_What is expected_
In the entries below, which lines run from the one containing "Task: Click the 10:18 AM timestamp" to the one containing "Viewport: 1074px width, 616px height."? Copy exactly those lines, ends included, and no others.

_Records for processing_
------
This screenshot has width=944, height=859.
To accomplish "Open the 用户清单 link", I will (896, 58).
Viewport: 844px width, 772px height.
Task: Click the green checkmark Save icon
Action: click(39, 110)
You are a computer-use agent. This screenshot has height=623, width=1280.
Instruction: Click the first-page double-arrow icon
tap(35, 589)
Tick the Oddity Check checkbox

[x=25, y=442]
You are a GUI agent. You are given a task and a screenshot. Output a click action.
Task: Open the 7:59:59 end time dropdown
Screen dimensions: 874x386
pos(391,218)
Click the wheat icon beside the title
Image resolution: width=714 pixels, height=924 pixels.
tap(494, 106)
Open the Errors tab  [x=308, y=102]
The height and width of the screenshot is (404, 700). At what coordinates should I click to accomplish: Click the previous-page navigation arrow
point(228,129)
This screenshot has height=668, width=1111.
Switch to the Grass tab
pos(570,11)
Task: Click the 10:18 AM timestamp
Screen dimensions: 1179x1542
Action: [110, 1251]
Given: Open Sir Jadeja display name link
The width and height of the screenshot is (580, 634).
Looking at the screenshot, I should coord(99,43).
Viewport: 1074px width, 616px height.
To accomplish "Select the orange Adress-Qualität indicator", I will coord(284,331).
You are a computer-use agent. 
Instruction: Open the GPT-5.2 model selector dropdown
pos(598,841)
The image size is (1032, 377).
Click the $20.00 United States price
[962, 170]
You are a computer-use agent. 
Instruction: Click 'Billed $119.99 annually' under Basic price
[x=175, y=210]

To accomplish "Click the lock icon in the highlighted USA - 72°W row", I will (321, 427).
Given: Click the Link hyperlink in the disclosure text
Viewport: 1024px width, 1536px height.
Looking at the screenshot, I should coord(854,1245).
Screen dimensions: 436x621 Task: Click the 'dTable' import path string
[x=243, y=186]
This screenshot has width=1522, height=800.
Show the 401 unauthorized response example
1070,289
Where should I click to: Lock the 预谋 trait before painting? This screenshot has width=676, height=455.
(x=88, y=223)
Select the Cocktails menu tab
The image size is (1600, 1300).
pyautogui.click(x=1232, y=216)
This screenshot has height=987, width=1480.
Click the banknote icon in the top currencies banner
------
_Solution to the problem_
Task: Click the 10:18 AM timestamp
Screen dimensions: 1179x1542
Action: [110, 1251]
Given: Open Sir Jadeja display name link
The width and height of the screenshot is (580, 634).
Looking at the screenshot, I should coord(99,43).
Viewport: 1074px width, 616px height.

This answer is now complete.